Op-Ed: Protect wildlife and recreation priorities
Our state’s premiere program for conserving land, preserving habitat and providing public access, the Washington Wildlife and Recreation Program (WWRP), has been responsible for amazing successes since it was created. Key to its success has been its bipartisan support and the thoughtful method through which scarce state resources are allocated. Safeguarding the program’s core balance of priorities is crucial if we hope to ensure its continued success.
The magic of the WWRP is its consistent and disciplined approach to allocating these scarce state resources. Using a point system based on established priorities helps ensure that the best and most urgent projects in each category receive public funds. This system was not followed this year. Instead, specific projects were chosen through the legislative process according to preferences of individual leaders. Our request is to the leave the impartial system intact until a thorough review and legislative debate is made of the program’s priorities.
Both the House and Senate wisely chose to make meaningful investments in WWRP. However, I am concerned that the Senate’s decision to reallocate the mix of funding for the program from the deliberate balance of wildlife and local recreation projects will jeopardize the viability of the program in the future. I understand the Senate’s reasoning in emphasizing recreation, but do not agree with the process through which they are making the change. One of our Kitsap County projects, which normally wouldn’t have qualified for funding, would actually benefit from the Senate’s budget decision. While that would provide a short-term win, we would prefer being more patient and relying on the independent, expert-driven evaluation process.

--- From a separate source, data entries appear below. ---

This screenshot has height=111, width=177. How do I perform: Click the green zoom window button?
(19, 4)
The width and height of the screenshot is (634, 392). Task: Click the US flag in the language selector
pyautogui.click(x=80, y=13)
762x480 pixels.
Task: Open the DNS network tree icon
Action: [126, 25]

The past decades have seen Washington’s population increase dramatically while the number of parks focused on active recreation has decreased. These are the parks that most directly affect the quality of life for people, including our children, who are less and less focused on the outdoors. It’s important to keep in mind that the habitat projects cut, while often less visible to the public, also provide recreation opportunities like camping, hunting, hiking and fishing that Washingtonians truly care about.
But after 25 years of success, a review for this important program is useful and timely. In response to legislative concerns, the Washington Wildlife and Recreation Coalition, a group of 280 businesses and nonprofits across the state that helped create the WWRP and continues to advocate for the program, has proposed an independent and transparent review process. In the spirit of WWRP, the review would be transparent and independent, executed not by the Coalition but by an agency known for administering many of Washington’s most effective grant programs.
We are firmly committed to this review, and will work to ensure legislators of both parties and in both houses are heard. In order for WWRP to continue to enjoy statewide stakeholder support, it is important to retain the core balance of priorities of the program so the supporters of WWRP can effectively implement changes.
Our company is engaged with more than 30 organizations in Kitsap County to create a regional network of trails, ride parks, and habitat.
This effort is as focused on creating great habitat for people as it is in preserving habitat for wildlife, all while contributing to the economic growth of our region. As a result, we have knit together groups that would traditionally find opposition with each other’s intended use of the land. Our local success depends on programs like WWRP and more importantly, reflects the values of balancing many priorities that WWRP embodies.
Jon Rose is the president of Olympic Property Group, a Pope Resources subsidiary, and a board member of the Washington Wildlife and Recreation Coalition.